1. Extract a `TuningController` with a clear API and internal state.
2. Move cadence/window/countdown policy into that controller.
3. Keep existing 60/900 behavior as the initial policy to preserve parity.
4. Add tests around controller behavior and invariants.
5. Only after parity is proven, enable adaptive cadence/window policy.
## Refactor Goals (No Behavior Change)
- Single source of truth for:
- cadence seconds
- lookback window seconds
- countdown state
- last best score/limits tracking
- `app.rs` should call controller methods rather than owning tuning constants directly.
- `ui_telemetry.rs` should not own tuning cadence assumptions.
- Existing score math and random adjustment logic should remain functionally equivalent during this phase.
## Planned Adaptive Policy (Post-Refactor)
### Core Ideas
- Use exponential backoff when no improvement is observed for consecutive cycles.
- Speed up cadence on rapid regression or strong penalty spikes.
- Keep lookback window and cadence linked (`cadence >= window`) to avoid noisy comparisons.
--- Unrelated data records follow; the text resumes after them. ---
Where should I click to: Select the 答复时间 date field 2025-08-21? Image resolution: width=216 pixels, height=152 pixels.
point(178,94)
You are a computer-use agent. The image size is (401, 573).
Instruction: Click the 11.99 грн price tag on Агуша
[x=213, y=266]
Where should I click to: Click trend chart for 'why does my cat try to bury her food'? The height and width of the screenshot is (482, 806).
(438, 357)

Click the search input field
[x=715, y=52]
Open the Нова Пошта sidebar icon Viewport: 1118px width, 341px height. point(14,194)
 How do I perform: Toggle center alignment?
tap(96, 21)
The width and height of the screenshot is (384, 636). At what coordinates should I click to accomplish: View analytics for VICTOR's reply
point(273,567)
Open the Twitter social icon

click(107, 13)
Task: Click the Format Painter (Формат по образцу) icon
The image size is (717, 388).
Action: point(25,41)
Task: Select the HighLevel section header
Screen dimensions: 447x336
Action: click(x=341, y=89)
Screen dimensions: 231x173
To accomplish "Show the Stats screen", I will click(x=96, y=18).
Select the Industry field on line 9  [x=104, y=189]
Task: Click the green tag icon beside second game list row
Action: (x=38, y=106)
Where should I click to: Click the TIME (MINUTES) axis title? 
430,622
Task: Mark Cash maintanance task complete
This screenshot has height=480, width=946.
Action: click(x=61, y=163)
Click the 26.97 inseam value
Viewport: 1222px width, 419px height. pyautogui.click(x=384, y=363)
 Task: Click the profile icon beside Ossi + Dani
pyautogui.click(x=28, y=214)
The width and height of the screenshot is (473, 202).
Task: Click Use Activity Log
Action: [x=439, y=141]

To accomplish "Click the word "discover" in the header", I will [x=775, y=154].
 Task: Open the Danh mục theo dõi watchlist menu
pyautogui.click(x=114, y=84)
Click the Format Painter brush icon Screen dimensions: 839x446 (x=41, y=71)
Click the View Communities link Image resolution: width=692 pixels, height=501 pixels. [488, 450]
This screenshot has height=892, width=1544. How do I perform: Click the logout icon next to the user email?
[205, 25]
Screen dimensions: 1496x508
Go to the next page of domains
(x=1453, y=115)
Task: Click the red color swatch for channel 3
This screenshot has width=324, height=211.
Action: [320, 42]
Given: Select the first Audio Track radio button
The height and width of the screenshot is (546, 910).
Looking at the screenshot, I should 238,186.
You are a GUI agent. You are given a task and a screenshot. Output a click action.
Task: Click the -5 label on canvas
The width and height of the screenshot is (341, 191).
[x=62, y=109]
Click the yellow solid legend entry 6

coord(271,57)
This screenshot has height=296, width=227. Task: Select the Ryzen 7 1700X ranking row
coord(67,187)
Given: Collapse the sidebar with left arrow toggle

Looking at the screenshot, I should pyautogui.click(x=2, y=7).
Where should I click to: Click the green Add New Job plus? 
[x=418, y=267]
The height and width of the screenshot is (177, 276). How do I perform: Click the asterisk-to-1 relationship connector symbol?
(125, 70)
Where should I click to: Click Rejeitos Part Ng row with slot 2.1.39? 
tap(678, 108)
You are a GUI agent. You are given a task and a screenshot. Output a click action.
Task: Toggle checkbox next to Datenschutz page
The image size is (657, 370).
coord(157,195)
- On mode switch, bootstrap with fast cadence for a few cycles, then let adaptive control settle.
### Guardrails
- Clamp cadence to bounded range (example: 10s..180s).
- Clamp window to bounded range (example: 15s..60s).
- Require minimum improvement threshold before accepting a new best score.
- Add cooldown/hysteresis to avoid tuning thrash.
## Why This Matters
- Short, high-throughput torrents can complete before a slow fixed cadence adapts.
- Long-running seeding workloads benefit from backing off when stable.
- A controller abstraction makes policy changes local, testable, and reversible.
## Acceptance Criteria For Refactor Phase
- Existing fixed behavior is preserved by default (parity mode).
- Tuning constants are no longer hardcoded across unrelated modules.
- Countdown display is driven by controller state.
- Unit tests cover:
- fixed-policy parity
- mode-switch reset behavior
- controller state transitions
## Next Steps
1. Introduce `TuningController` types and wire-up with fixed policy.
2. Move countdown ownership into controller.
3. Add parity tests against current behavior.
4. Add adaptive policy behind a feature flag or config toggle.